**Texto do exercício:**
MAIS MÉDICOS, MAIS SOLIDARIEDADE
"Nossos médicos são formados, em sua maioria, por uma classe particular de pessoas. Pessoas que possuem um bom dinheiro, estudam em escolas particulares requisitadas, tiveram as melhores oportunidades e viveram uma vida abastada sem muitos problemas financeiros.
São pessoas que digerem e espalham informações burras da mídia racista e classista. Não entendem os problemas dos menos favorecidos, adoram colocar seus pontos de vista como se fossem os centrais em toda e qualquer discussão de minorias, acham cotas desnecessárias e injustas e dizem que o bolsa família é esmola para acomodar pobre."
O "humanitarismo" dos médicos brasileiros
"A medicina brasileira é branca e classe média"
A visão de uma blogueira negra sobre os médicos do país.
Tente encontrar negros entre os estudantes de medicina no Brasil
O texto abaixo, de Mara Gomes, foi publicado originalmente no site Blogueiras Negras.
A medicina é uma das mais requisitadas e importantes profissões existentes no mundo. Por isso, é preciso ter um grande conhecimento para se tornar médico, uma coisa alcançada com longos anos de estudo.

**Dados extraídos:**
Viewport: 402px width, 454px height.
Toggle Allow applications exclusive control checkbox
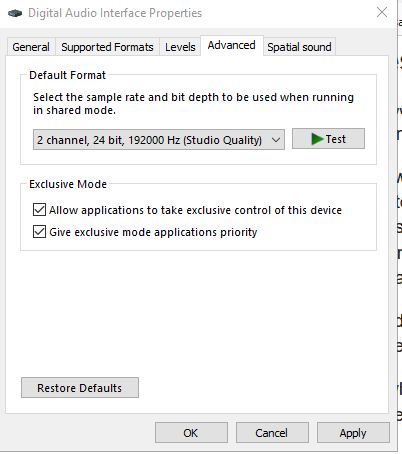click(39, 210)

* * *

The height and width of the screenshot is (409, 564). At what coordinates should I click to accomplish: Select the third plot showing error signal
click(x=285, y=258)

---

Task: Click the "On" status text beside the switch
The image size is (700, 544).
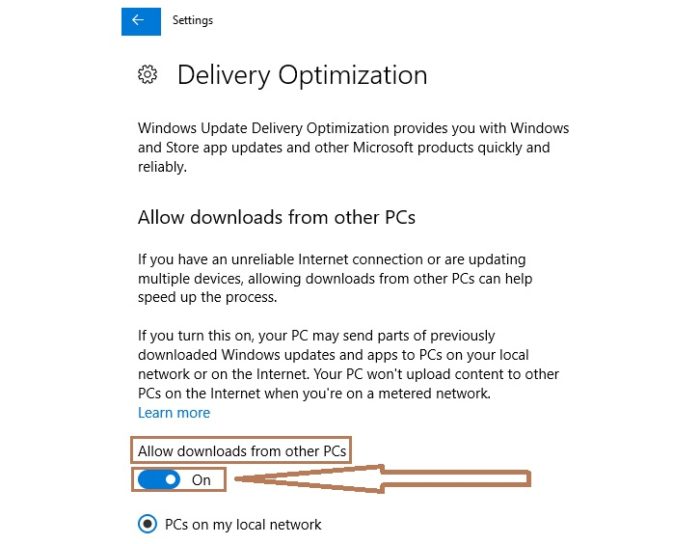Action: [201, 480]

**Exercícios:**
a) Segundo o texto sobre os médicos brasileiros, em que site o texto de Mara Gomes foi publicado originalmente?
b) No texto sobre os médicos brasileiros, reescreva em forma de lista o parágrafo que começa com "São pessoas que digerem", mantendo suas informações principais.

**Respostas:**
a) No site Blogueiras Negras.

b)
- Digerem e espalham informações burras da mídia racista e classista.
- Não entendem os problemas dos menos favorecidos.
- Colocam seus pontos de vista como centrais em discussões de minorias.
- Acham as cotas desnecessárias e injustas.
- Dizem que o bolsa família é esmola para acomodar pobre.